Ce printemps 2025, malgré de graves soupçons de corruption et de collusion entre des membres du CPT avec les gangs, publiquement dénoncés, l’Église catholique d’Haïti, par l’intermédiaire de son représentant Patrick St-Hilaire — actuel président du Conseil électoral provisoire (CEP) — s’implique activement dans l’organisation d’un référendum sans fondement constitutionnel.
Sa désignation à la tête du CEP, loin d’être anodine, apporte selon plusieurs témoignages un « vernis moral à une démarche politiquement risquée ». Les informations de Rezo Nòdwès, obtenues de sources fiables, indiquent que la majorité du personnel du bureau central de Pétion-Ville, y compris les directeurs des opérations et de l’administration, a quitté la capitale pour le nord et le sud du pays, par avion, afin d’évaluer discrètement des centres de vote.
Les frais de mission atteignent 25 000 gourdes par agent et par jour, pour une durée prévue de 30 mois.
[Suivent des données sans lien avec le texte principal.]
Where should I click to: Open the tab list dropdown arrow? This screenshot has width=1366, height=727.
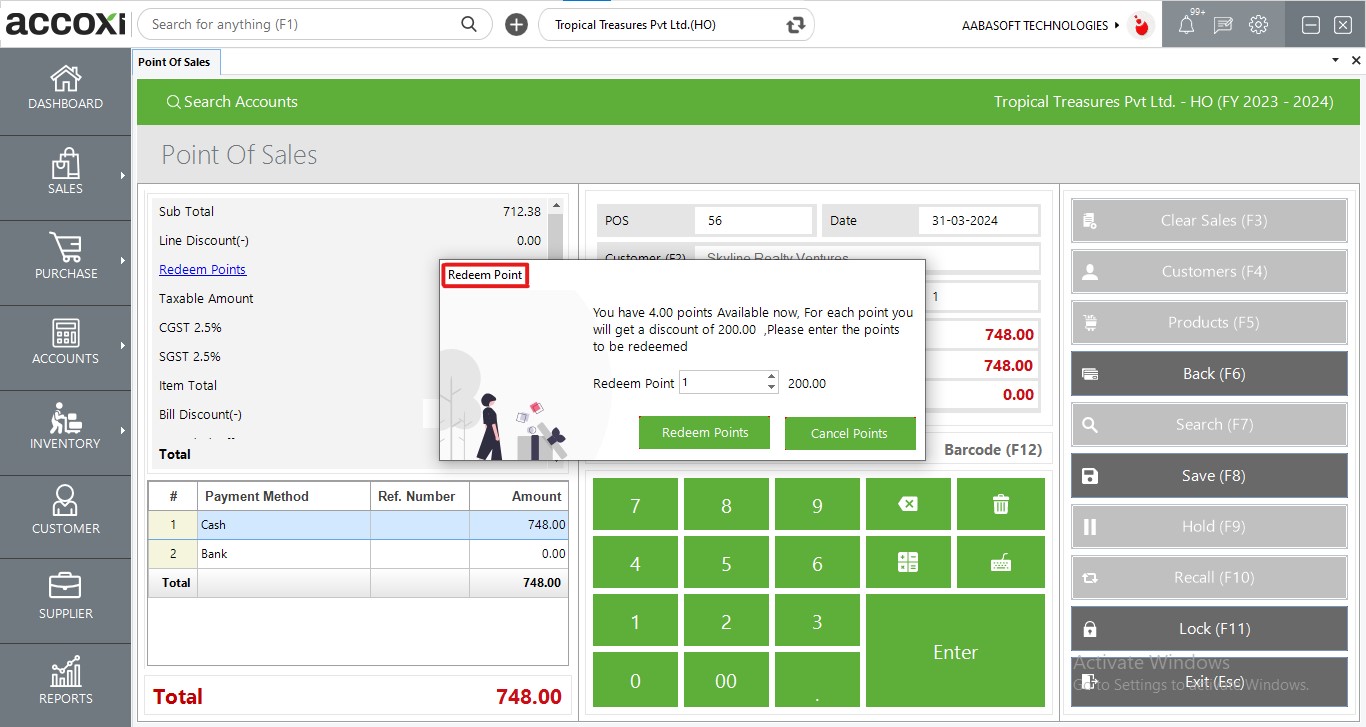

Une mobilisation budgétairement lourde, au service d’un processus juridiquement nul, que l’institution ecclésiale semble paradoxalement soutenir tout en dénonçant l’effondrement de l’État.
Comment, dès lors, l’Église — gardienne des principes éthiques et du droit canon — peut-elle s’associer à une entreprise qui contrevient à la Constitution ? Un consensus entre acteurs politiques ne saurait, en aucun cas, supplanter la norme suprême de l’État, rappellent plusieurs constitutionnalistes haïtiens.